**Stored data**
....
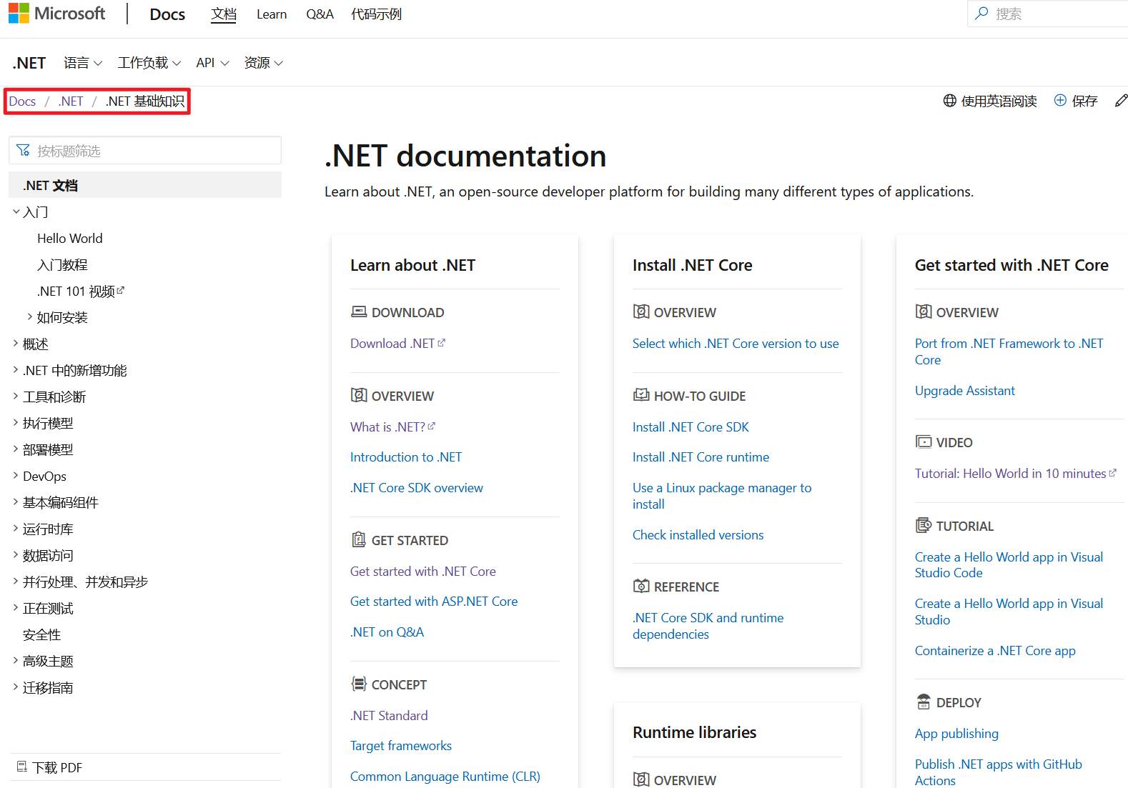Open the API dropdown menu
1128x788 pixels.
tap(212, 63)
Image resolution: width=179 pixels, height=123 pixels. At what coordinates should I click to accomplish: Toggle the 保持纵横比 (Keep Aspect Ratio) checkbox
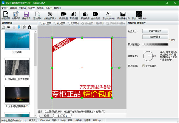pyautogui.click(x=144, y=66)
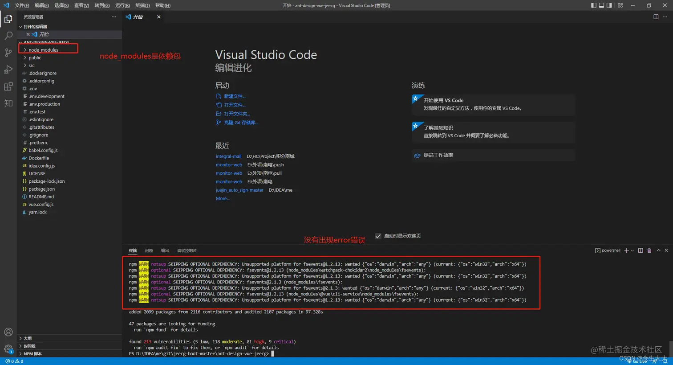The image size is (673, 365).
Task: Open recent project juejin_auto_sign-master
Action: 239,190
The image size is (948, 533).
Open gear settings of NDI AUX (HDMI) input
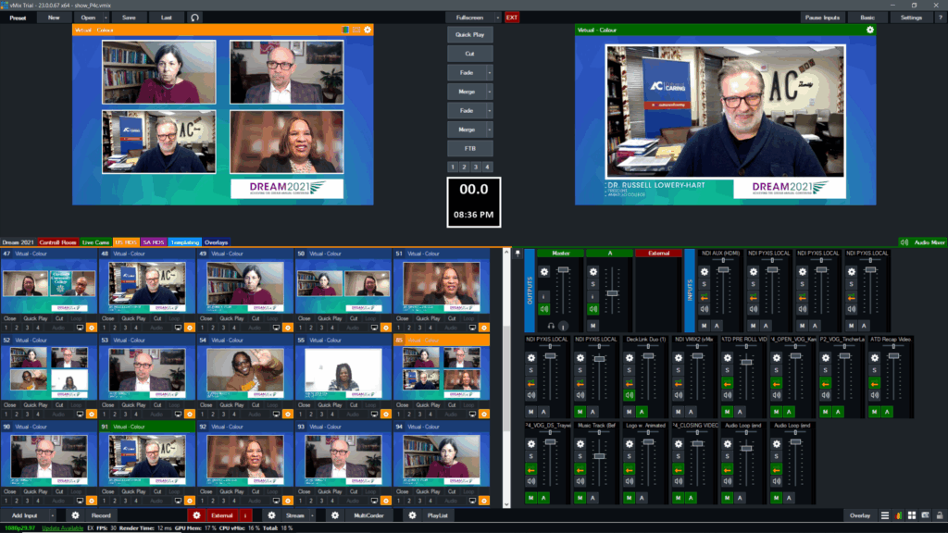pos(705,271)
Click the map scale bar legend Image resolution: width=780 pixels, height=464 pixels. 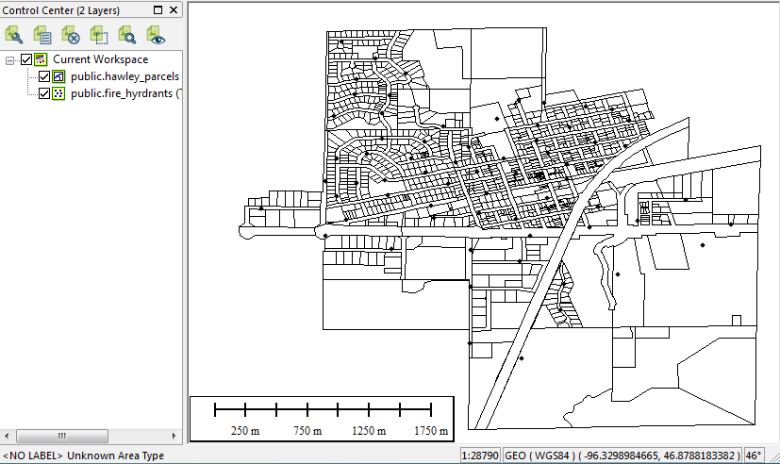click(322, 419)
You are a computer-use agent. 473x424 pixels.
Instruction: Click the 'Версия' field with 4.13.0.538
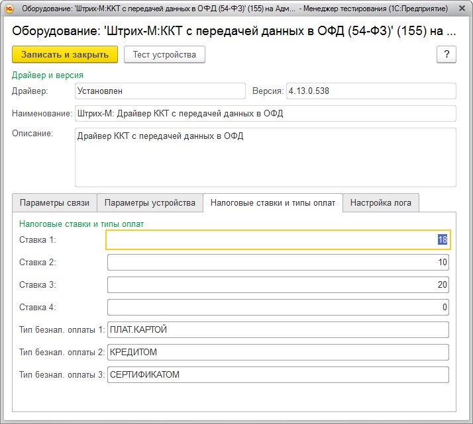click(370, 91)
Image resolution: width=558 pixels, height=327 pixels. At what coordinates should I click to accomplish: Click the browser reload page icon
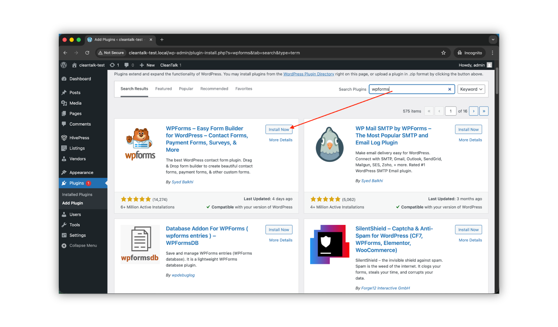[x=87, y=53]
....
**WHAT YOU NEED TO DO**
The copy must start at the line containing "Instruction: Click the" and end at the last line of the data, matching each line exactly. It must hold no pictures.

**RESPONSE AREA**
Instruction: Click the 'Версия' field with 4.13.0.538
click(370, 91)
Image resolution: width=558 pixels, height=327 pixels. At what coordinates should I click to accomplish: Click the browser reload page icon
[x=87, y=53]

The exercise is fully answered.